# First steps with my gsd



## Katrin + Kerou (Oct 6, 2011)

This was the first training with him.

Erstes Training mit Donder - YouTube

More Videos will follow tomorrow


----------



## Mary Beth (Apr 17, 2010)

Ausgezeichnet!


----------



## Katrin + Kerou (Oct 6, 2011)

Thank you


----------



## Loneforce (Feb 12, 2012)

What a happy dog! A quick learner too :congratulations:


----------



## Sunflowers (Feb 17, 2012)

LOL, are you sure that isn't Hans?:wild:

Seriously, though, I love his enthusiasm!


----------



## Katrin + Kerou (Oct 6, 2011)

Thank you so much for all the nice words 



Tomorrow i will show you a new video. In germany it is 3:45 in the night and i have to sleep now. 



Good night!


----------



## Sunflowers (Feb 17, 2012)

Haben Sie eine gute Nacht.


----------



## Katrin + Kerou (Oct 6, 2011)

Video Nr. 2

2. Training mit Donder - YouTube

Good Night ... or good morning in germany  It is 6:44 in the morning and i am still awake ....

Time for bed now!


----------



## MichaelE (Dec 15, 2012)

Sehr gut! Er ist ein schöner Hund.  Guten Morgen!


----------



## Katrin + Kerou (Oct 6, 2011)

MichaelE said:


> Sehr gut! Er ist ein schöner Hund.  Guten Morgen!




Oh, you speak german. Cool.

Thank you for your nice words.


----------



## christinaekenn (Jan 10, 2011)

Very nice! Do you have a pedigree? I am very curious.
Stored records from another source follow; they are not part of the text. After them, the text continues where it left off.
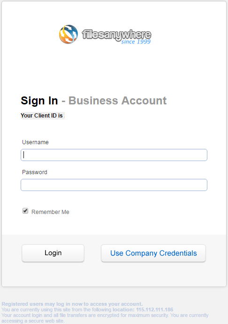The height and width of the screenshot is (324, 228).
Task: Submit with the Login button
Action: click(53, 253)
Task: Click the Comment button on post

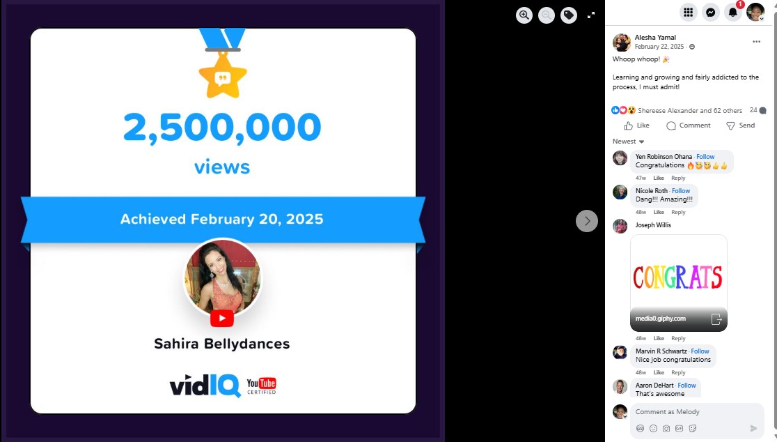Action: [689, 125]
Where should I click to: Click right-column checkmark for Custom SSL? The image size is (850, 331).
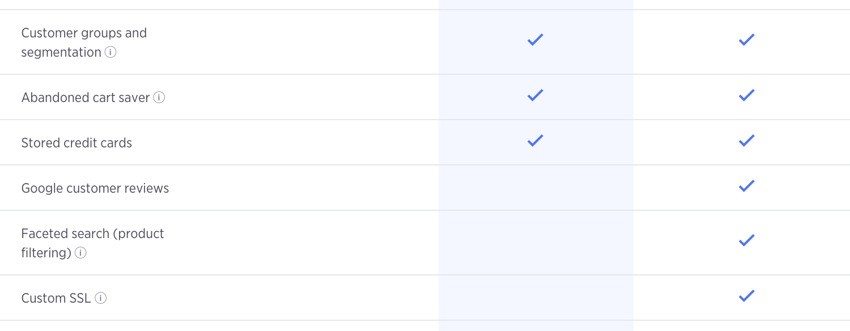click(747, 296)
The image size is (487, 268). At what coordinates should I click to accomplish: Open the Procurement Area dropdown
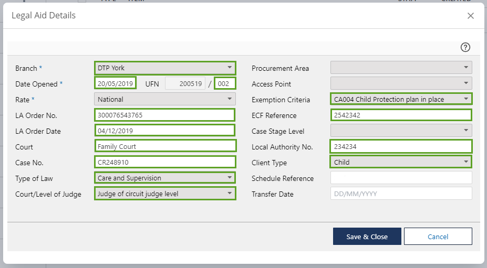(401, 68)
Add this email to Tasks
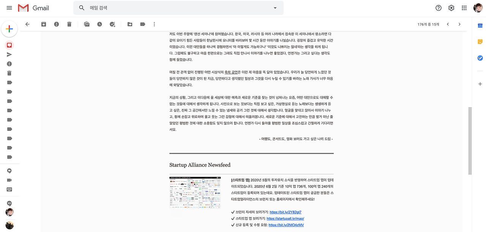This screenshot has width=486, height=232. 112,24
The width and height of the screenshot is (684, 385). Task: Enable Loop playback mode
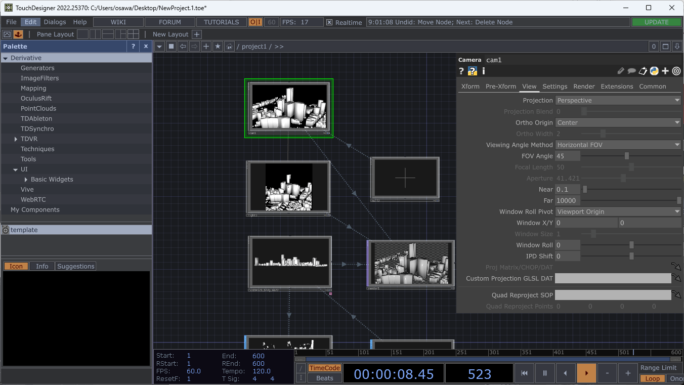tap(652, 378)
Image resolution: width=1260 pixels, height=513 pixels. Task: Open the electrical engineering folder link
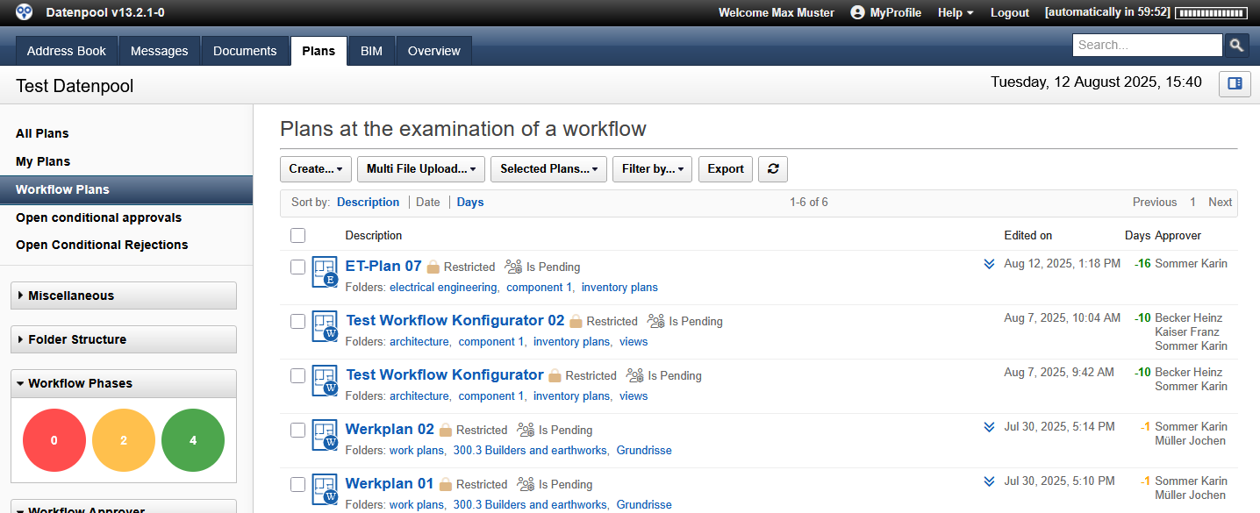coord(443,287)
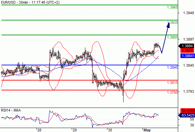Image resolution: width=195 pixels, height=132 pixels.
Task: Click the date marker 30 on time axis
Action: click(x=110, y=130)
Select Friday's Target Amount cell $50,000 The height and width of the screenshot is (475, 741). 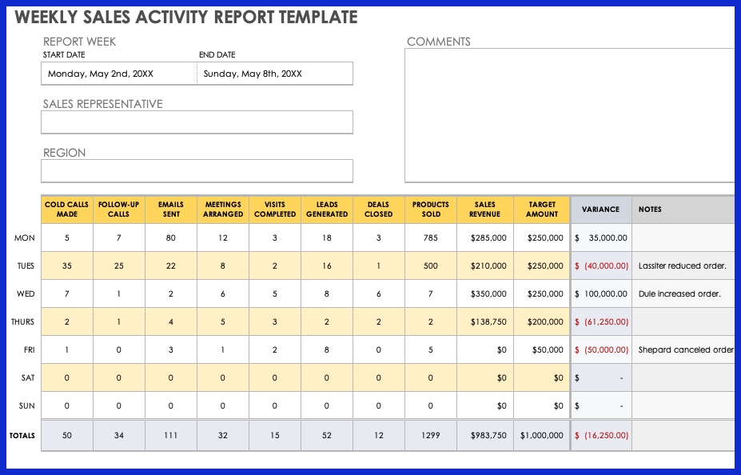point(542,350)
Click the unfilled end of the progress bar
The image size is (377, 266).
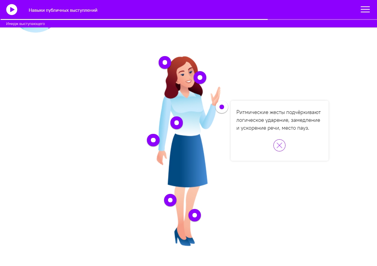pyautogui.click(x=322, y=19)
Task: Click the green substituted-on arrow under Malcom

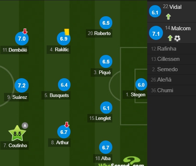Action: point(170,38)
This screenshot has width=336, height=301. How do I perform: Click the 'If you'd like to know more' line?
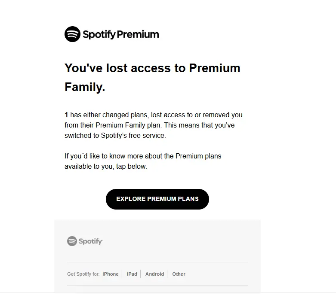tap(143, 156)
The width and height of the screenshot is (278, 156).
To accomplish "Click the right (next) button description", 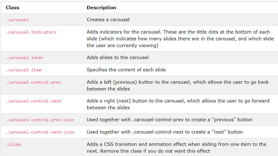I will (178, 104).
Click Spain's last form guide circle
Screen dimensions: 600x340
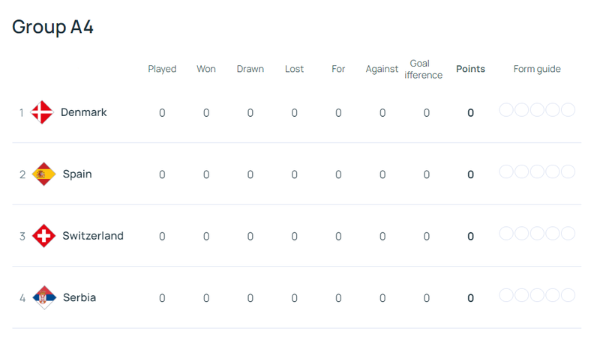pos(568,171)
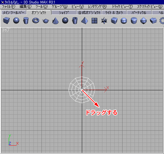Switch to the シェイプ tab

(64, 13)
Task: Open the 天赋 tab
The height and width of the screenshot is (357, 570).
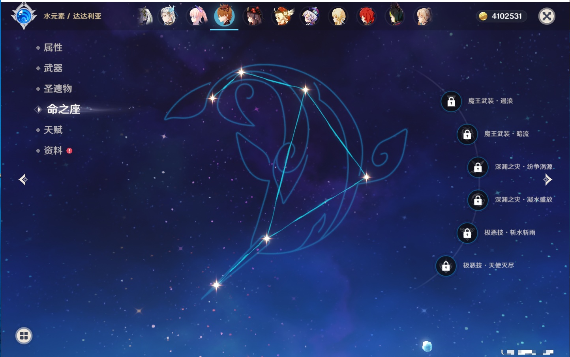Action: (53, 130)
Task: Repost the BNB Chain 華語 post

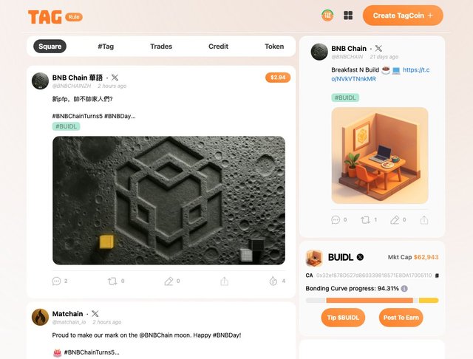Action: (112, 281)
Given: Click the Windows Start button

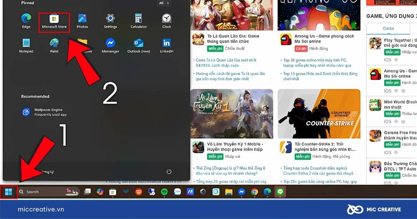Looking at the screenshot, I should [9, 192].
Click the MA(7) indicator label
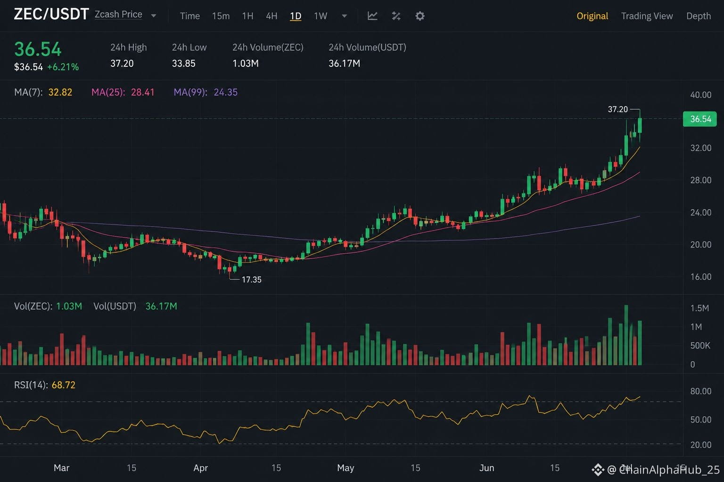 (x=43, y=92)
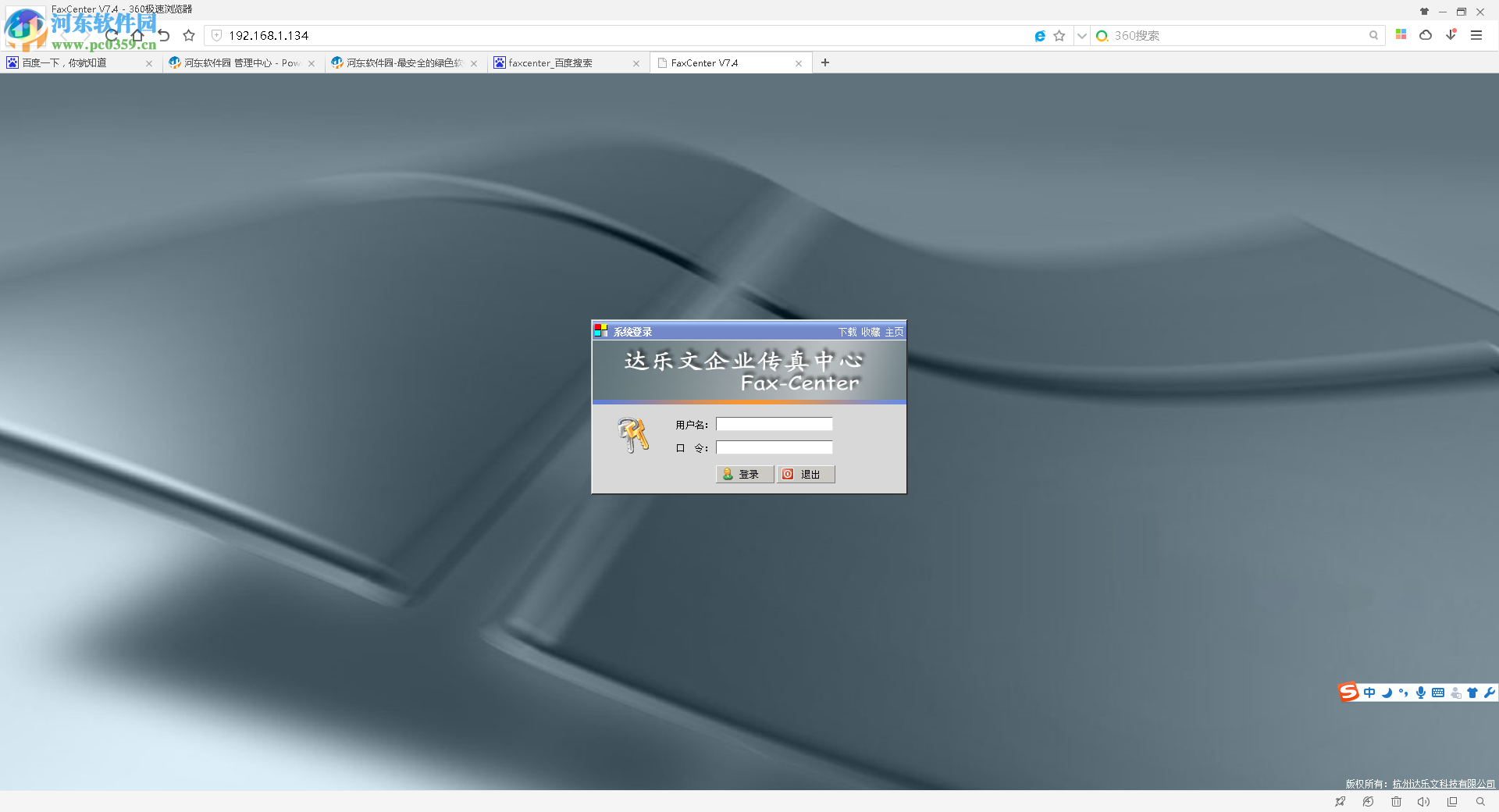Open the 下载 link in login header
Screen dimensions: 1499x812
847,332
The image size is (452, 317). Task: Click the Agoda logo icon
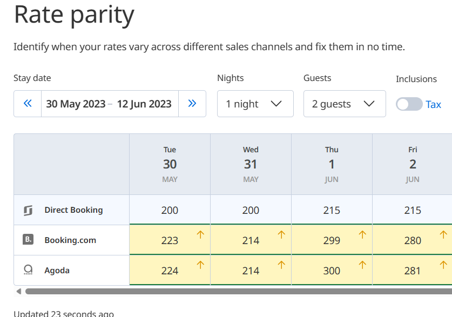[29, 270]
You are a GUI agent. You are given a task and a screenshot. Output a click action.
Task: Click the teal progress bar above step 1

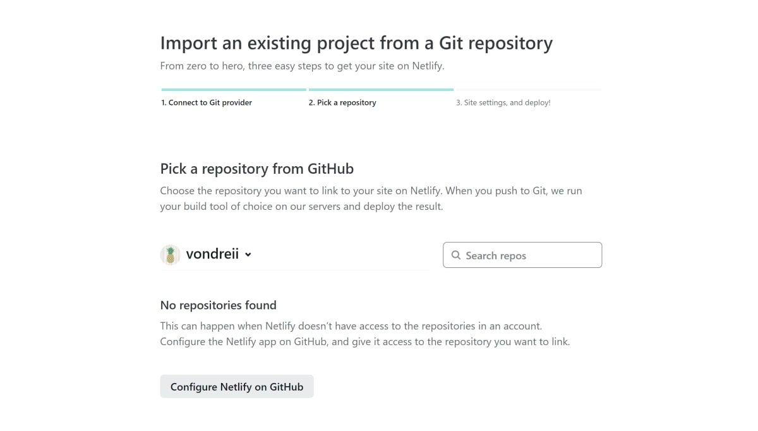pyautogui.click(x=234, y=90)
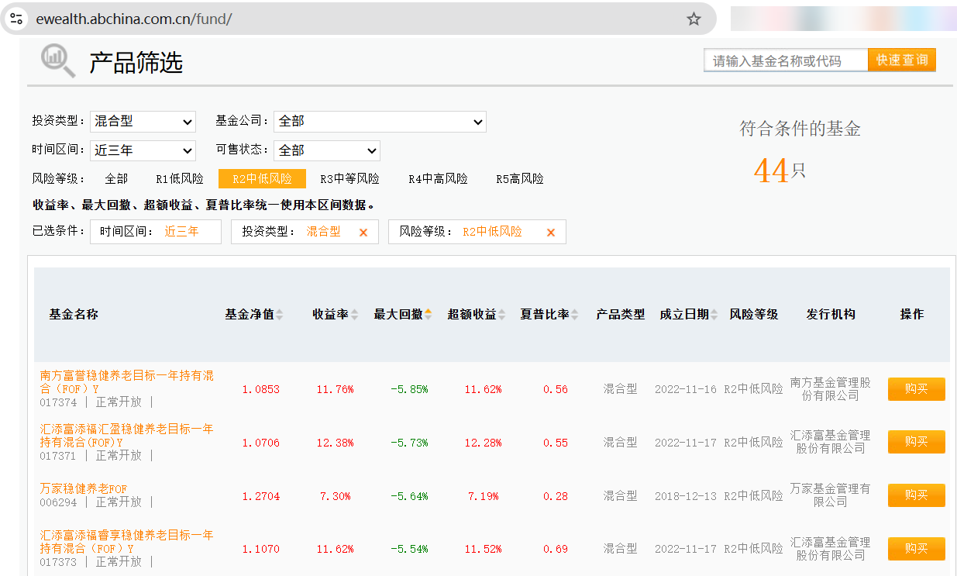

There is a touch of something in his body and temperament that seems Malinois


----------



## Katrin + Kerou (Oct 6, 2011)

christinaekenn said:


> Very nice! Do you have a pedigree? I am very curious. There is a touch of something in his body and temperament that seems Malinois



No, he is no Malinoismix. I know the grandparent, the parents etc.
It is a X- Duitse Herder from a KNPV Breed with a little bit Rottweiler for a long time ago.


----------



## Katrin + Kerou (Oct 6, 2011)

Good night


----------



## duck (Jul 5, 2013)

Katrin + Kerou said:


> 3. Training mit Donder - YouTube
> 
> Good night



Do you have more videos of him? It's a very nice dog to see.
How are the training go?


----------



## sitstay (Jan 20, 2003)

I can't see any videos. 
Sheilah


----------



## duck (Jul 5, 2013)

Indeed, why are they not visible?
For a few months back they were....


----------